◆ **Aim of the task**
In the entries that follow, how many lines include "Save"? Give the number and nothing else.

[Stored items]
*****

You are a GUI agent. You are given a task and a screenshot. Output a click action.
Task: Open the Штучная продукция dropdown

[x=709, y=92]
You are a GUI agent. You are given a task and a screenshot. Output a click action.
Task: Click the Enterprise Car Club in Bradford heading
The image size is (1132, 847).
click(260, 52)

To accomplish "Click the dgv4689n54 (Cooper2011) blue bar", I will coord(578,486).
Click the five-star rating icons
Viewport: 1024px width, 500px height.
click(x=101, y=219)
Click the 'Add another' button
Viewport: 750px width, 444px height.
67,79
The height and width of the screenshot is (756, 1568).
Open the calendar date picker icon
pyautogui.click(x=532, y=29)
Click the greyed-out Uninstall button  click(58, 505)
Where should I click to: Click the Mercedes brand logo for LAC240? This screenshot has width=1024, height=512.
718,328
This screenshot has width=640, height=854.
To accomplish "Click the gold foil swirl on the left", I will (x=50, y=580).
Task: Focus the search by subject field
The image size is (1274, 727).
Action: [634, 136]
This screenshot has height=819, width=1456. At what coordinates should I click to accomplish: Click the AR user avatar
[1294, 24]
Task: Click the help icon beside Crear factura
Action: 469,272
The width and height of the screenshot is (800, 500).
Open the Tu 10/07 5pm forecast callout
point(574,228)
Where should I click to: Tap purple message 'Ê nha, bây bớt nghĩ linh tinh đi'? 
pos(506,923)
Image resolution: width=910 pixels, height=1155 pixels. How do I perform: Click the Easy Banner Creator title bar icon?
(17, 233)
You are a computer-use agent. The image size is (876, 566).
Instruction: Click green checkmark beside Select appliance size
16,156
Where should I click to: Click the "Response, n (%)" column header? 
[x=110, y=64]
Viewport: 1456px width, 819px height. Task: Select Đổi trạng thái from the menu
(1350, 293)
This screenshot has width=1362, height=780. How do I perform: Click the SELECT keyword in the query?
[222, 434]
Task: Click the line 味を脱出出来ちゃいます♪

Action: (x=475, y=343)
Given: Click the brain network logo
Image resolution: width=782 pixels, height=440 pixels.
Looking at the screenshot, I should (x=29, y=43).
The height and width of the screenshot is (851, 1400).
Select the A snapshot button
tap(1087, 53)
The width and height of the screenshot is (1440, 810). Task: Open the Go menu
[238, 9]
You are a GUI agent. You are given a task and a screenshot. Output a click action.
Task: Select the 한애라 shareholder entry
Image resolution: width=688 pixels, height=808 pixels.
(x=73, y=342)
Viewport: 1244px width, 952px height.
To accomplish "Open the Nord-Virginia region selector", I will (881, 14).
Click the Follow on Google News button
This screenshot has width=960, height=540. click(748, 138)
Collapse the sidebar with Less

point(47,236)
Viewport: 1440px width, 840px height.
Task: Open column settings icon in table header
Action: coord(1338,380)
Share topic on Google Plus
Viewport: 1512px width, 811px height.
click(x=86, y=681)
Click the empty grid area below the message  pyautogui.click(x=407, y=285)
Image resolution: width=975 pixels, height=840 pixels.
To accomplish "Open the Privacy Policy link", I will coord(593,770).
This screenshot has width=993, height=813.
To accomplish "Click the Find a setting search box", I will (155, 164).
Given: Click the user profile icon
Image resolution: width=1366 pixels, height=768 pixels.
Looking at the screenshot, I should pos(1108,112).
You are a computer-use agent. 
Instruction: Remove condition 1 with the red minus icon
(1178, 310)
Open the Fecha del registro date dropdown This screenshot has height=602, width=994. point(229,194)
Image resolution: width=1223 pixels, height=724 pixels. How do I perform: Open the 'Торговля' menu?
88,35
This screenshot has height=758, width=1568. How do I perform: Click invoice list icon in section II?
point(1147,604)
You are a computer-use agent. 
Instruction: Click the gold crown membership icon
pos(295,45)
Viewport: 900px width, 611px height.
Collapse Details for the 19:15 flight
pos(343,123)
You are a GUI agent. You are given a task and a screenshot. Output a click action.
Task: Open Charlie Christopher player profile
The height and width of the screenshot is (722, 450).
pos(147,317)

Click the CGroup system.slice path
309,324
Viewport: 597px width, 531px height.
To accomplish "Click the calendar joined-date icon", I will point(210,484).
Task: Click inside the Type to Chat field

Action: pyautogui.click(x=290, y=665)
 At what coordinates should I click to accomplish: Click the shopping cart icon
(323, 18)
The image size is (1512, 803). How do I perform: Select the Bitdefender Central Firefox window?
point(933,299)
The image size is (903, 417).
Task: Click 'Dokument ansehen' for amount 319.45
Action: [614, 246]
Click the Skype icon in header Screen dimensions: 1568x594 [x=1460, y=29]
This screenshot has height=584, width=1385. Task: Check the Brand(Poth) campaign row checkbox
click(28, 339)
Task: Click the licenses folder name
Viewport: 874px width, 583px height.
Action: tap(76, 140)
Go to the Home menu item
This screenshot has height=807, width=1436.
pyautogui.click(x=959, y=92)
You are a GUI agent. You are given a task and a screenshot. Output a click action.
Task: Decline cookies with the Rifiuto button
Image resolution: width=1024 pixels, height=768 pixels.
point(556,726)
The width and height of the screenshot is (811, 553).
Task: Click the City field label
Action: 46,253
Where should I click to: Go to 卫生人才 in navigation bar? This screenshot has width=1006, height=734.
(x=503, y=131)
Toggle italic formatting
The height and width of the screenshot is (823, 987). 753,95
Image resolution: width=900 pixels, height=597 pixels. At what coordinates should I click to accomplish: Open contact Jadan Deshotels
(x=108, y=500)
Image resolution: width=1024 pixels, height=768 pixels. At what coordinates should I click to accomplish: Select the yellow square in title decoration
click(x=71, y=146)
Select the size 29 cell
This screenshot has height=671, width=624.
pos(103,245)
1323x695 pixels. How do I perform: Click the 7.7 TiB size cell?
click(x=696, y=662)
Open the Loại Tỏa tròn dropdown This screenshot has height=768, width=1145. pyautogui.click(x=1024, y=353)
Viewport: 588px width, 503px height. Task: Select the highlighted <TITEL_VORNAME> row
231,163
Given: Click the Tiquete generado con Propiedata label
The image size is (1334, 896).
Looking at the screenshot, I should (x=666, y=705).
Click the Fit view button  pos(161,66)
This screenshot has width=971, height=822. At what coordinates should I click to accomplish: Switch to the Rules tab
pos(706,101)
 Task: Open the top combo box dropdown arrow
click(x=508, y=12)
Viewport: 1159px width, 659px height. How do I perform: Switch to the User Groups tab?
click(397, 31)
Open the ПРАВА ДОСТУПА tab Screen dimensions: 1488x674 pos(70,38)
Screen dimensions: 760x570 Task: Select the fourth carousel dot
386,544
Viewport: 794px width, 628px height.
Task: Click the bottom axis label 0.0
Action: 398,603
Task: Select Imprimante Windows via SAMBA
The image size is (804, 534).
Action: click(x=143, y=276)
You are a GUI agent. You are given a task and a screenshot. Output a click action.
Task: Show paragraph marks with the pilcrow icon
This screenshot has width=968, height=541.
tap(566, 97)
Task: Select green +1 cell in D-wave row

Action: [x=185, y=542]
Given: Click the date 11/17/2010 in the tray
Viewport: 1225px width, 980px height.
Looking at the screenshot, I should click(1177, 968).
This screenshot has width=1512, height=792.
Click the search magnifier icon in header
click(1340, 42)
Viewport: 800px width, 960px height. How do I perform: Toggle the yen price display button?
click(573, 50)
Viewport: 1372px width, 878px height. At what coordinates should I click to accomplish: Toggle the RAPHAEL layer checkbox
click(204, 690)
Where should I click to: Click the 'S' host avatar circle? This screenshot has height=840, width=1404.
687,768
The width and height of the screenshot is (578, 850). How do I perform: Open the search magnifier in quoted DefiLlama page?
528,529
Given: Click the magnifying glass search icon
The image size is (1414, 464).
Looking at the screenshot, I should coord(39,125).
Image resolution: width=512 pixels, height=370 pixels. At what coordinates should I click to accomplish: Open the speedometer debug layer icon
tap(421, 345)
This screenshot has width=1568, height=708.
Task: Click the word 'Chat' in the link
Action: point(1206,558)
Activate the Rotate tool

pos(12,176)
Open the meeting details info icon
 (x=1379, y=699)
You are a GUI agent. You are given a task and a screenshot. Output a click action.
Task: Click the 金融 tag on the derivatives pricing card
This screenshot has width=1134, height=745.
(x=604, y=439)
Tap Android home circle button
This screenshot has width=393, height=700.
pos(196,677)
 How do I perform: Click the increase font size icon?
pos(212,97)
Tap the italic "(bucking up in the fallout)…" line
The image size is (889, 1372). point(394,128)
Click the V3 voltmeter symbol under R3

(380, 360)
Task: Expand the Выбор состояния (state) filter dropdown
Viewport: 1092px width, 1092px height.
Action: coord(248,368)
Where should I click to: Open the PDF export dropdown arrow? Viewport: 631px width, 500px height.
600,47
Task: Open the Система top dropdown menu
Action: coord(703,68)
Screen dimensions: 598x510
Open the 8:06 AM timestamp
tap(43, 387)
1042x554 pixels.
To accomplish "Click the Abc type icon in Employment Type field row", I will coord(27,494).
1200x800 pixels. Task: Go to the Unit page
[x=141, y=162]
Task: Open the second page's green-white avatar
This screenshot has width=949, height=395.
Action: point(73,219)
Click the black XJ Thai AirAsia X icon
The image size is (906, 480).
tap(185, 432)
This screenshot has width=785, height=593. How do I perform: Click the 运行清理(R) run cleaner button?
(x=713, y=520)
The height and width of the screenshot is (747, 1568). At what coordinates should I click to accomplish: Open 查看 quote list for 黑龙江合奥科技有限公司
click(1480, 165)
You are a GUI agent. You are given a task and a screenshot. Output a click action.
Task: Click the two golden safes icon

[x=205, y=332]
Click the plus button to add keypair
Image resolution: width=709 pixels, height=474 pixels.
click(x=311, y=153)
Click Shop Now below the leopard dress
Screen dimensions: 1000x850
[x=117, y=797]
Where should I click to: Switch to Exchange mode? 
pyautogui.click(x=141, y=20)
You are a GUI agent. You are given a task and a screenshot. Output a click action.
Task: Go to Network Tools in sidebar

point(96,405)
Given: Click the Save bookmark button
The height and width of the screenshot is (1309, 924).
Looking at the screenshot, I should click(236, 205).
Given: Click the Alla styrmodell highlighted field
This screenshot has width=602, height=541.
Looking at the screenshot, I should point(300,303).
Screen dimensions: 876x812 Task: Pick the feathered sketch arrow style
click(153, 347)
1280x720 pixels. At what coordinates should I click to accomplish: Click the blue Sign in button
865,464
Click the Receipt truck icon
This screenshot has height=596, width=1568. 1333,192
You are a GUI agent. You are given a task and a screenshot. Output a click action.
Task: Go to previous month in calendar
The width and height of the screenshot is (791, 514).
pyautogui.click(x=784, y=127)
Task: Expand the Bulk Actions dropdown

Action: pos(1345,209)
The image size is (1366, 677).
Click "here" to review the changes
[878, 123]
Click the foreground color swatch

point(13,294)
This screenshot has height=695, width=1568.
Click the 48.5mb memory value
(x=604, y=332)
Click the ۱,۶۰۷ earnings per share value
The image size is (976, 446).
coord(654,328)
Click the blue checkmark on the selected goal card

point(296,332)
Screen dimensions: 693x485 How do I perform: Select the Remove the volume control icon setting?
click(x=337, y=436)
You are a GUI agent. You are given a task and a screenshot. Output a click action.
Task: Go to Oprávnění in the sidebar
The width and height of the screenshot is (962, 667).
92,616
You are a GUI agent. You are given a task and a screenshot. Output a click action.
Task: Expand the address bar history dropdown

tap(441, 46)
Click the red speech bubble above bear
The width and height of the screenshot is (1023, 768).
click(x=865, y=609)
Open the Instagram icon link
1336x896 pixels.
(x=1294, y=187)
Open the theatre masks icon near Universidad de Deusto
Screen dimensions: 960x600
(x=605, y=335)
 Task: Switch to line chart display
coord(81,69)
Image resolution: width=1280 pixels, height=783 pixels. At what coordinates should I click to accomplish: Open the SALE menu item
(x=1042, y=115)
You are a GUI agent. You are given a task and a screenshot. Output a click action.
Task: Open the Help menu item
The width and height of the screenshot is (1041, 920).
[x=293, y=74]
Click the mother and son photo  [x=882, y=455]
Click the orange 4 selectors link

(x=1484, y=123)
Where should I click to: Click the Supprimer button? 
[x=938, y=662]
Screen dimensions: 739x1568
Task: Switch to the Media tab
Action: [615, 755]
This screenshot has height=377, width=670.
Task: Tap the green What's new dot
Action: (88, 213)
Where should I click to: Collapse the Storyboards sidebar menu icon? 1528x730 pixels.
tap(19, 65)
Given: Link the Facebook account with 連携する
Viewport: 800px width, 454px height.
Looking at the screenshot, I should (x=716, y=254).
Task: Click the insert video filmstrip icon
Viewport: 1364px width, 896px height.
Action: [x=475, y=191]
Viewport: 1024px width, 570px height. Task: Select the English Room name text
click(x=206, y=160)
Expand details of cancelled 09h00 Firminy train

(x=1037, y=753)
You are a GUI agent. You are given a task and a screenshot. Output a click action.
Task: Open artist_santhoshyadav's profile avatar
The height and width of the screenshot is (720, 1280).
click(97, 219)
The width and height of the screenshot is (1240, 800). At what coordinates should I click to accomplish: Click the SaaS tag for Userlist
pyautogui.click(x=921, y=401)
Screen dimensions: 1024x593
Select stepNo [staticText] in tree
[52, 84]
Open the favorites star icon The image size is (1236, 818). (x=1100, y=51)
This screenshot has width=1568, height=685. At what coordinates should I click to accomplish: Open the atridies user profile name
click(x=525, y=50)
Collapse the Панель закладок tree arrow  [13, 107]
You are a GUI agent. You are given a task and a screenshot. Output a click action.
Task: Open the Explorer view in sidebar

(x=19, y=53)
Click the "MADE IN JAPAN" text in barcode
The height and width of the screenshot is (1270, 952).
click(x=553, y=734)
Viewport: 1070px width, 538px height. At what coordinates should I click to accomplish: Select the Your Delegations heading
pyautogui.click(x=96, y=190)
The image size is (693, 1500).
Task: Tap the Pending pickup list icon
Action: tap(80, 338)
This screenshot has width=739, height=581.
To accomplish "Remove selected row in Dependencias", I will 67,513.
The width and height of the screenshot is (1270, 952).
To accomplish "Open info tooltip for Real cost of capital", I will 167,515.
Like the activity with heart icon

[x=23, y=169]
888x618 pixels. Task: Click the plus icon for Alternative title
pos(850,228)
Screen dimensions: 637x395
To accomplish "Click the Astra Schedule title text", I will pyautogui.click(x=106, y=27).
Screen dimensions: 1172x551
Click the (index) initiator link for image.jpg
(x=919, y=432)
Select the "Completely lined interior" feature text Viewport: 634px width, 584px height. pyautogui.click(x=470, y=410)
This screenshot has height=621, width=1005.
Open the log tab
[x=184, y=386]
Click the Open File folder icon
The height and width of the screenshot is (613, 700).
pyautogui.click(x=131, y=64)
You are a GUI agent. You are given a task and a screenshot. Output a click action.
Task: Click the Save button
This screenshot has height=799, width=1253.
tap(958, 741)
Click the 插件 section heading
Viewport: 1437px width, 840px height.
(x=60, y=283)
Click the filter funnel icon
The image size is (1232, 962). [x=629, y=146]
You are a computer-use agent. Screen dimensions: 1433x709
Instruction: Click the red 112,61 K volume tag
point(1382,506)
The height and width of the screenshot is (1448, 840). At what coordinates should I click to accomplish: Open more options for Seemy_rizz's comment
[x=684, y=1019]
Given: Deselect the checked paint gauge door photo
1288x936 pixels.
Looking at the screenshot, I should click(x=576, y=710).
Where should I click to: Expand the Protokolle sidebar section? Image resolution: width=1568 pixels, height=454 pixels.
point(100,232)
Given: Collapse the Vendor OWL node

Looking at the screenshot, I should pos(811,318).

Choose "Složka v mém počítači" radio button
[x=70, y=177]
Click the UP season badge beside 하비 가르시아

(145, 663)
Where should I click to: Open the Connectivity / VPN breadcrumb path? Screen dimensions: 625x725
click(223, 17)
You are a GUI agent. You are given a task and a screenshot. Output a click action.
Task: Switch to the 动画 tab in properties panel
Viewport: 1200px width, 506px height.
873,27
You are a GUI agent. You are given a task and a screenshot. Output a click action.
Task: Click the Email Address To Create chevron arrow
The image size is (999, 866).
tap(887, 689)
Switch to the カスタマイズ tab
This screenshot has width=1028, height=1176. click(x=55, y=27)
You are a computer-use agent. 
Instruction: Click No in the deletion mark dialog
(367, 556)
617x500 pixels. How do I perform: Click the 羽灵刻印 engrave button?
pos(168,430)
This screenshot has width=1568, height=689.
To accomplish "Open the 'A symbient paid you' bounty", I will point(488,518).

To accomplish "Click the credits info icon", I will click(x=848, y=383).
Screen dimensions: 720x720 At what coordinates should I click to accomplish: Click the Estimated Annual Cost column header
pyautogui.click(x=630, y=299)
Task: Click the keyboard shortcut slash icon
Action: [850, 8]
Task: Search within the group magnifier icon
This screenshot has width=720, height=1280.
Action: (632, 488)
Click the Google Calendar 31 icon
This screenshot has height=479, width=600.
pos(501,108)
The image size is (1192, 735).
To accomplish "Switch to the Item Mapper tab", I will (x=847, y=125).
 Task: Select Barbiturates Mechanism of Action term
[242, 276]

*****

◆ **Written reply**
2